= WHAT YOU SHOULD DO =
The full set of entries is to be returned word for word.

Collected data entries

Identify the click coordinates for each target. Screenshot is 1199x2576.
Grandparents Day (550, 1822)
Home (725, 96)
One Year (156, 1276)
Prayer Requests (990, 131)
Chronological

= YOUR SOLUTION =
Identify the click coordinates for each target. Screenshot is 1199x2576.
Grandparents Day (550, 1822)
Home (725, 96)
One Year (156, 1276)
Prayer Requests (990, 131)
Chronological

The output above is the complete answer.